** Start of Extracted data **

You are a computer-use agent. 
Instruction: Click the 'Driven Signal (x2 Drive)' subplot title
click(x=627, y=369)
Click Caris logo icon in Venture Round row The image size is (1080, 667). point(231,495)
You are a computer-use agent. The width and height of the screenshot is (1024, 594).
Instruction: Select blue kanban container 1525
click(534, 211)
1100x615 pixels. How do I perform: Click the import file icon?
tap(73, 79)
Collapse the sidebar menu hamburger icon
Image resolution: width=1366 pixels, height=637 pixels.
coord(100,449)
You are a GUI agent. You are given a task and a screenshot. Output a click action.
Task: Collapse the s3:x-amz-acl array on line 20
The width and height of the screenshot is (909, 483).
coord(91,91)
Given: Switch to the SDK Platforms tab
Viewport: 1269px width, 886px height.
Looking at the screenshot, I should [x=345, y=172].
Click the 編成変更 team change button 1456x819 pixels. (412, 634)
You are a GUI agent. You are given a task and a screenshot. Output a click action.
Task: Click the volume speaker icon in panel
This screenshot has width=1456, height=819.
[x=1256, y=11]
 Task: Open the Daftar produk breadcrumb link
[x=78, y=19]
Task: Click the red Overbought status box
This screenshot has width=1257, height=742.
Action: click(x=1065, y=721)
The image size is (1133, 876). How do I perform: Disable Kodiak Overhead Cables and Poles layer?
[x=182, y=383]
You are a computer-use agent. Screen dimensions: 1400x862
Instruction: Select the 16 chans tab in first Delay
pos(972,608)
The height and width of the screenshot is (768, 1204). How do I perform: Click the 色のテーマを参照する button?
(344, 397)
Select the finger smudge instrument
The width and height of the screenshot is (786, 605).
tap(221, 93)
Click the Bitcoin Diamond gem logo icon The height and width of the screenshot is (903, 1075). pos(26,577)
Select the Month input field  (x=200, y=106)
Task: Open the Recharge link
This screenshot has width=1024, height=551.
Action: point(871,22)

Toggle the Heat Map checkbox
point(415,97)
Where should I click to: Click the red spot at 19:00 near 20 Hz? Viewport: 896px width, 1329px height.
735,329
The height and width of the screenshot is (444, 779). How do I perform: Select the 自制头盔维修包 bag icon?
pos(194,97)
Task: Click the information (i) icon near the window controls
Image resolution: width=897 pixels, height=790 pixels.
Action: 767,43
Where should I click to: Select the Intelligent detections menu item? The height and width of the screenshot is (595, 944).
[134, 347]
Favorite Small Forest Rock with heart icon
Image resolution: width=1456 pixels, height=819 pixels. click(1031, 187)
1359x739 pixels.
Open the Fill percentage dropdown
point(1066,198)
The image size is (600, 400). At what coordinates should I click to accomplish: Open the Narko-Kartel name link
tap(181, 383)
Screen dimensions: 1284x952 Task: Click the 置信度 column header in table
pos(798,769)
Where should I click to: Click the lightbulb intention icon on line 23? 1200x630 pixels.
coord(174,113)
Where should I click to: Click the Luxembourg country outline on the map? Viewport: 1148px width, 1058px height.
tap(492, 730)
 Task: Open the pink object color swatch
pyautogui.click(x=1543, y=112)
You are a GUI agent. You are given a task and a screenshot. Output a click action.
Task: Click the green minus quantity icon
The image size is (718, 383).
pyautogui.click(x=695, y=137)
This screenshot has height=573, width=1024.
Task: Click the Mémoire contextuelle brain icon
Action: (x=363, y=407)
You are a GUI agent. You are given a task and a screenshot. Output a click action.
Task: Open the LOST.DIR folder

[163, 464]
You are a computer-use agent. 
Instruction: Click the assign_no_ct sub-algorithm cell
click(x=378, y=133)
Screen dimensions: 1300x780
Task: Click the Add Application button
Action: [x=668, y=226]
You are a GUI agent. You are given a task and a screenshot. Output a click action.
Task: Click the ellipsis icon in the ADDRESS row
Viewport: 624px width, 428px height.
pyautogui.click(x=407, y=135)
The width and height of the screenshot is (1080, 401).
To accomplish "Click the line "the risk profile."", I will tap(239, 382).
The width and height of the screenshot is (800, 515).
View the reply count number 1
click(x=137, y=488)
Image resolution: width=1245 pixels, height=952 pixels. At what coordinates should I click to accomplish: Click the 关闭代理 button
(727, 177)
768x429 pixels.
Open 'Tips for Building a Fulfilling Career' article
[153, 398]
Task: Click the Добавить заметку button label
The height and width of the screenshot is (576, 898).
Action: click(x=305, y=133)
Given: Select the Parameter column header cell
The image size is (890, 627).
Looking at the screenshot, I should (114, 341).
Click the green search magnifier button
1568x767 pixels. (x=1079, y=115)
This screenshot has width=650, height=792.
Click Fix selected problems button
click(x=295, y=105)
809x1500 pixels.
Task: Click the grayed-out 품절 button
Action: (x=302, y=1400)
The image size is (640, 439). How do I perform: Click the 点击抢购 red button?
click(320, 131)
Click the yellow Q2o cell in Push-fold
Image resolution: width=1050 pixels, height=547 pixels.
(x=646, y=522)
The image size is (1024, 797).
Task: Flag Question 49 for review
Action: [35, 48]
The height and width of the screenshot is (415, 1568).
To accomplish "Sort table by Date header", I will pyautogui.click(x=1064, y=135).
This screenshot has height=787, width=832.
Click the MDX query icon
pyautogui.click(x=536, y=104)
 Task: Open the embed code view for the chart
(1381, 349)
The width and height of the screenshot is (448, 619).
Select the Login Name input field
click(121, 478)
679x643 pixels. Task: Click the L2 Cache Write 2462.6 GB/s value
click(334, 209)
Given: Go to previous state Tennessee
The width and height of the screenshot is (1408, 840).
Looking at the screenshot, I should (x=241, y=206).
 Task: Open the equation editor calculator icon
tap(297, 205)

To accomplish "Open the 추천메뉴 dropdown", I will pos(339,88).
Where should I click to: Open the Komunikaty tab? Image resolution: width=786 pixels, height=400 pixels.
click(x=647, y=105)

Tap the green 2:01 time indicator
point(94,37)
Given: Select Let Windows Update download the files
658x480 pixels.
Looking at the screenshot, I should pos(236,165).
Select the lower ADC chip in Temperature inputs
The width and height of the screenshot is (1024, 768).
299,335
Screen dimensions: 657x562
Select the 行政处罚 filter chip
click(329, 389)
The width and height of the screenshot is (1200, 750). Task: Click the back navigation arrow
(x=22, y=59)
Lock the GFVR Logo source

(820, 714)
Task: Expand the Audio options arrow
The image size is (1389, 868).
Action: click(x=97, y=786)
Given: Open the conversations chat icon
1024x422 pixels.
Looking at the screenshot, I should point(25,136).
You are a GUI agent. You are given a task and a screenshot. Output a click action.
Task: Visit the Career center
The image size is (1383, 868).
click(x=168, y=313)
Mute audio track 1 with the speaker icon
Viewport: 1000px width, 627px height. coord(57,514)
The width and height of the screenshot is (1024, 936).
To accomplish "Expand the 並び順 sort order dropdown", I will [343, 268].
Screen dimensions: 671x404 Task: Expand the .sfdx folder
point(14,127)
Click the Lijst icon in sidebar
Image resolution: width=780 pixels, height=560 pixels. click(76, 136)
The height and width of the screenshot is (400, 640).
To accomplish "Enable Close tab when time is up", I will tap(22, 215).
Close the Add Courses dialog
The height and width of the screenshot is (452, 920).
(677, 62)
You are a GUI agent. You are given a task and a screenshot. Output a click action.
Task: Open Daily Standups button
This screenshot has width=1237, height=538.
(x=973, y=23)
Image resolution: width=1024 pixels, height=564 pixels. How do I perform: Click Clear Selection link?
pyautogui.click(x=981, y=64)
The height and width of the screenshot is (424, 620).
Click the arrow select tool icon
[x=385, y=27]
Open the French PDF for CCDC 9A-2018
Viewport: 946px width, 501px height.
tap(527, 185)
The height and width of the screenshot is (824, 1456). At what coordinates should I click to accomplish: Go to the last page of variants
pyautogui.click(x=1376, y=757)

** End of Extracted data **

## Aim of the task
Rewrite all of the entries above, renaming "computer-use agent" to "desktop automation agent" wherever it occurs and leaving every other word unchanged.

## Answer to this task
You are a desktop automation agent. 
Instruction: Click the 'Driven Signal (x2 Drive)' subplot title
click(x=627, y=369)
Click Caris logo icon in Venture Round row The image size is (1080, 667). point(231,495)
You are a desktop automation agent. The width and height of the screenshot is (1024, 594).
Instruction: Select blue kanban container 1525
click(534, 211)
1100x615 pixels. How do I perform: Click the import file icon?
tap(73, 79)
Collapse the sidebar menu hamburger icon
Image resolution: width=1366 pixels, height=637 pixels.
coord(100,449)
You are a GUI agent. You are given a task and a screenshot. Output a click action.
Task: Collapse the s3:x-amz-acl array on line 20
The width and height of the screenshot is (909, 483).
coord(91,91)
Given: Switch to the SDK Platforms tab
Viewport: 1269px width, 886px height.
Looking at the screenshot, I should [x=345, y=172].
Click the 編成変更 team change button 1456x819 pixels. (412, 634)
You are a GUI agent. You are given a task and a screenshot. Output a click action.
Task: Click the volume speaker icon in panel
This screenshot has width=1456, height=819.
[x=1256, y=11]
 Task: Open the Daftar produk breadcrumb link
[x=78, y=19]
Task: Click the red Overbought status box
This screenshot has width=1257, height=742.
Action: click(x=1065, y=721)
The image size is (1133, 876). How do I perform: Disable Kodiak Overhead Cables and Poles layer?
[x=182, y=383]
You are a desktop automation agent. Screen dimensions: 1400x862
Instruction: Select the 16 chans tab in first Delay
pos(972,608)
The height and width of the screenshot is (768, 1204). How do I perform: Click the 色のテーマを参照する button?
(344, 397)
Select the finger smudge instrument
The width and height of the screenshot is (786, 605).
tap(221, 93)
Click the Bitcoin Diamond gem logo icon The height and width of the screenshot is (903, 1075). pos(26,577)
Select the Month input field  (x=200, y=106)
Task: Open the Recharge link
This screenshot has width=1024, height=551.
Action: point(871,22)

Toggle the Heat Map checkbox
point(415,97)
Where should I click to: Click the red spot at 19:00 near 20 Hz? Viewport: 896px width, 1329px height.
735,329
The height and width of the screenshot is (444, 779). How do I perform: Select the 自制头盔维修包 bag icon?
pos(194,97)
Task: Click the information (i) icon near the window controls
Image resolution: width=897 pixels, height=790 pixels.
Action: 767,43
Where should I click to: Select the Intelligent detections menu item? The height and width of the screenshot is (595, 944).
[134, 347]
Favorite Small Forest Rock with heart icon
Image resolution: width=1456 pixels, height=819 pixels. click(1031, 187)
1359x739 pixels.
Open the Fill percentage dropdown
point(1066,198)
The image size is (600, 400). At what coordinates should I click to accomplish: Open the Narko-Kartel name link
tap(181, 383)
Screen dimensions: 1284x952 Task: Click the 置信度 column header in table
pos(798,769)
Where should I click to: Click the lightbulb intention icon on line 23? 1200x630 pixels.
coord(174,113)
Where should I click to: Click the Luxembourg country outline on the map? Viewport: 1148px width, 1058px height.
tap(492, 730)
 Task: Open the pink object color swatch
pyautogui.click(x=1543, y=112)
You are a GUI agent. You are given a task and a screenshot. Output a click action.
Task: Click the green minus quantity icon
The image size is (718, 383).
pyautogui.click(x=695, y=137)
This screenshot has height=573, width=1024.
Task: Click the Mémoire contextuelle brain icon
Action: (x=363, y=407)
You are a GUI agent. You are given a task and a screenshot. Output a click action.
Task: Open the LOST.DIR folder

[163, 464]
You are a desktop automation agent. 
Instruction: Click the assign_no_ct sub-algorithm cell
click(x=378, y=133)
Screen dimensions: 1300x780
Task: Click the Add Application button
Action: [x=668, y=226]
You are a GUI agent. You are given a task and a screenshot. Output a click action.
Task: Click the ellipsis icon in the ADDRESS row
Viewport: 624px width, 428px height.
pyautogui.click(x=407, y=135)
The width and height of the screenshot is (1080, 401).
To accomplish "Click the line "the risk profile."", I will tap(239, 382).
The width and height of the screenshot is (800, 515).
View the reply count number 1
click(x=137, y=488)
Image resolution: width=1245 pixels, height=952 pixels. At what coordinates should I click to accomplish: Click the 关闭代理 button
(727, 177)
768x429 pixels.
Open 'Tips for Building a Fulfilling Career' article
[153, 398]
Task: Click the Добавить заметку button label
The height and width of the screenshot is (576, 898).
Action: click(x=305, y=133)
Given: Select the Parameter column header cell
The image size is (890, 627).
Looking at the screenshot, I should (114, 341).
Click the green search magnifier button
1568x767 pixels. (x=1079, y=115)
This screenshot has width=650, height=792.
Click Fix selected problems button
click(x=295, y=105)
809x1500 pixels.
Task: Click the grayed-out 품절 button
Action: (x=302, y=1400)
The image size is (640, 439). How do I perform: Click the 点击抢购 red button?
click(320, 131)
Click the yellow Q2o cell in Push-fold
Image resolution: width=1050 pixels, height=547 pixels.
(x=646, y=522)
The image size is (1024, 797).
Task: Flag Question 49 for review
Action: [35, 48]
The height and width of the screenshot is (415, 1568).
To accomplish "Sort table by Date header", I will pyautogui.click(x=1064, y=135).
This screenshot has height=787, width=832.
Click the MDX query icon
pyautogui.click(x=536, y=104)
 Task: Open the embed code view for the chart
(1381, 349)
The width and height of the screenshot is (448, 619).
Select the Login Name input field
click(121, 478)
679x643 pixels. Task: Click the L2 Cache Write 2462.6 GB/s value
click(334, 209)
Given: Go to previous state Tennessee
The width and height of the screenshot is (1408, 840).
Looking at the screenshot, I should (x=241, y=206).
 Task: Open the equation editor calculator icon
tap(297, 205)

To accomplish "Open the 추천메뉴 dropdown", I will pos(339,88).
Where should I click to: Open the Komunikaty tab? Image resolution: width=786 pixels, height=400 pixels.
click(x=647, y=105)

Tap the green 2:01 time indicator
point(94,37)
Given: Select Let Windows Update download the files
658x480 pixels.
Looking at the screenshot, I should pos(236,165).
Select the lower ADC chip in Temperature inputs
The width and height of the screenshot is (1024, 768).
299,335
Screen dimensions: 657x562
Select the 行政处罚 filter chip
click(329, 389)
The width and height of the screenshot is (1200, 750). Task: Click the back navigation arrow
(x=22, y=59)
Lock the GFVR Logo source

(820, 714)
Task: Expand the Audio options arrow
The image size is (1389, 868).
Action: click(x=97, y=786)
Given: Open the conversations chat icon
1024x422 pixels.
Looking at the screenshot, I should point(25,136).
You are a GUI agent. You are given a task and a screenshot. Output a click action.
Task: Visit the Career center
The image size is (1383, 868).
click(x=168, y=313)
Mute audio track 1 with the speaker icon
Viewport: 1000px width, 627px height. coord(57,514)
The width and height of the screenshot is (1024, 936).
To accomplish "Expand the 並び順 sort order dropdown", I will [343, 268].
Screen dimensions: 671x404 Task: Expand the .sfdx folder
point(14,127)
Click the Lijst icon in sidebar
Image resolution: width=780 pixels, height=560 pixels. click(76, 136)
The height and width of the screenshot is (400, 640).
To accomplish "Enable Close tab when time is up", I will tap(22, 215).
Close the Add Courses dialog
The height and width of the screenshot is (452, 920).
(677, 62)
You are a GUI agent. You are given a task and a screenshot. Output a click action.
Task: Open Daily Standups button
This screenshot has width=1237, height=538.
(x=973, y=23)
Image resolution: width=1024 pixels, height=564 pixels. How do I perform: Click Clear Selection link?
pyautogui.click(x=981, y=64)
The height and width of the screenshot is (424, 620).
Click the arrow select tool icon
[x=385, y=27]
Open the French PDF for CCDC 9A-2018
Viewport: 946px width, 501px height.
tap(527, 185)
The height and width of the screenshot is (824, 1456). At what coordinates should I click to accomplish: Go to the last page of variants
pyautogui.click(x=1376, y=757)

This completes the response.